- What the task asks
The following entries are to be repeated exactly, and the pictures are to be left behind.

- Source data
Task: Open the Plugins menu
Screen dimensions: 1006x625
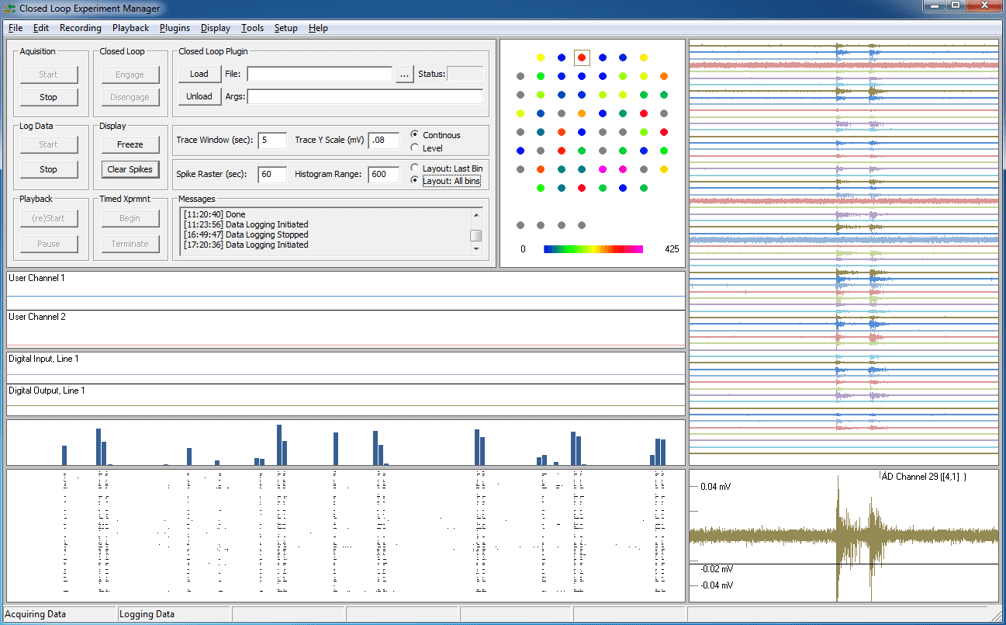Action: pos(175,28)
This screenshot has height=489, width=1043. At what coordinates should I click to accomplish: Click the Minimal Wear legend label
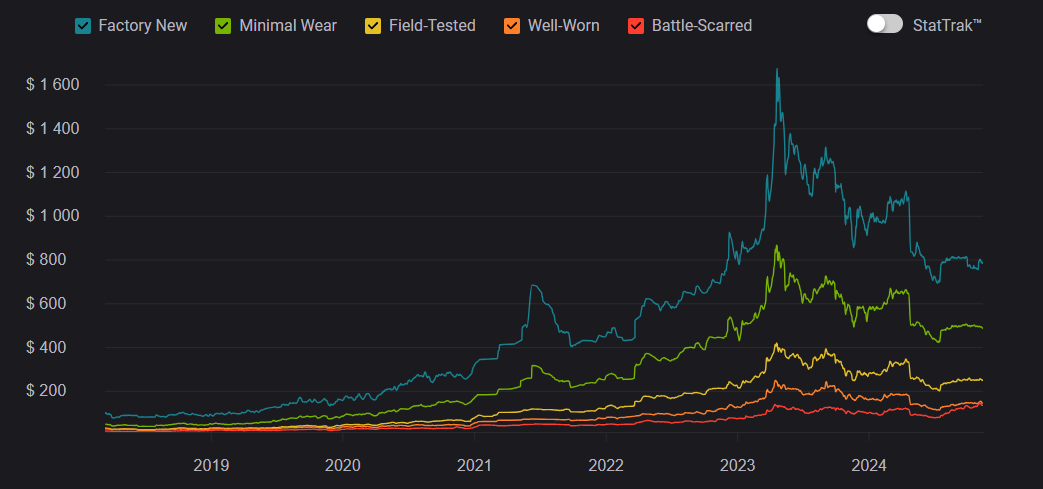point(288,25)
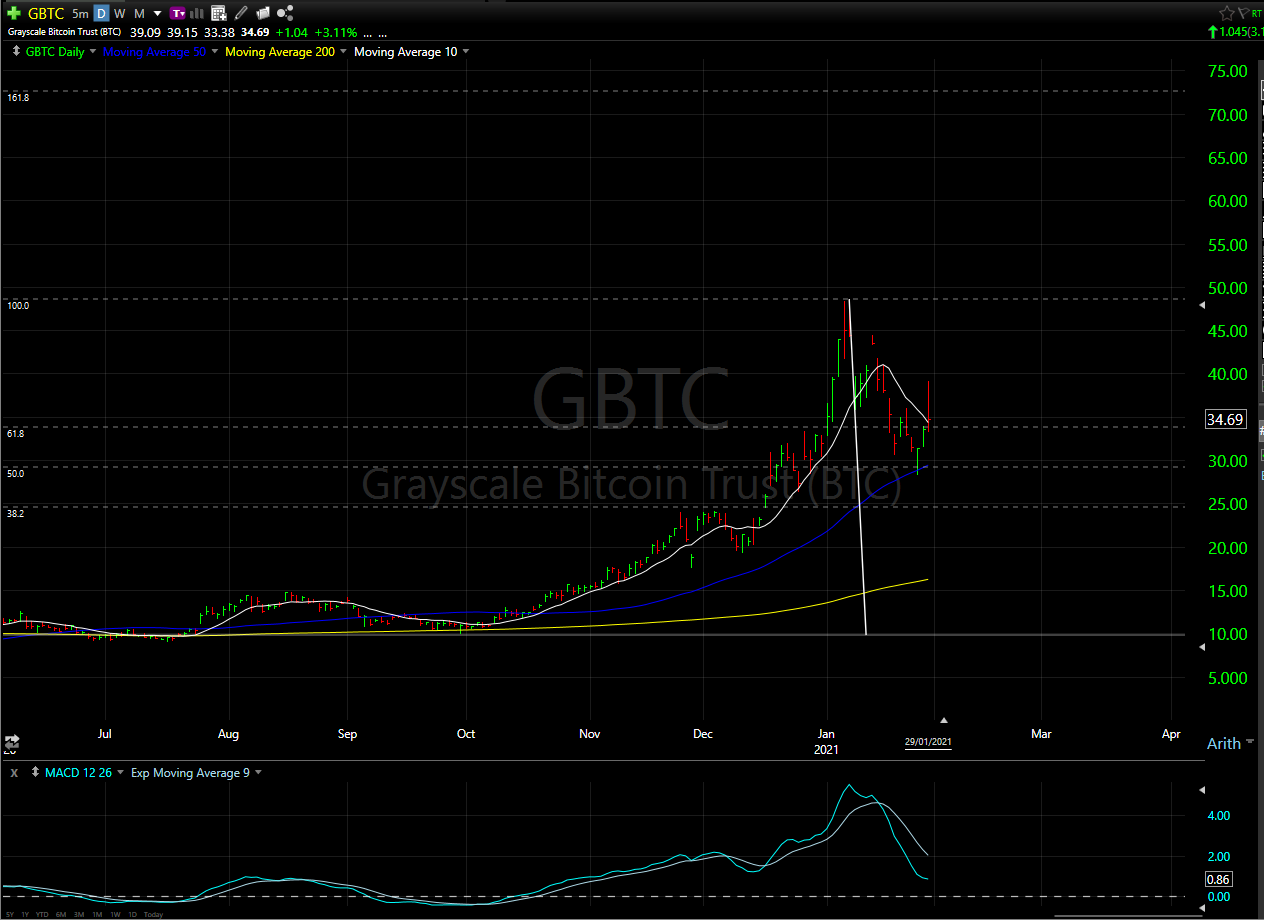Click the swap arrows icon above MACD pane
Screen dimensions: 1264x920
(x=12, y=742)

- Exercise answer
Task: Open the Plugins menu
Screen dimensions: 1006x625
Action: pos(175,28)
This screenshot has height=489, width=1043. At what coordinates should I click to accomplish: Click the Minimal Wear legend label
point(288,25)
Click the swap arrows icon above MACD pane
Screen dimensions: 1264x920
(x=12, y=742)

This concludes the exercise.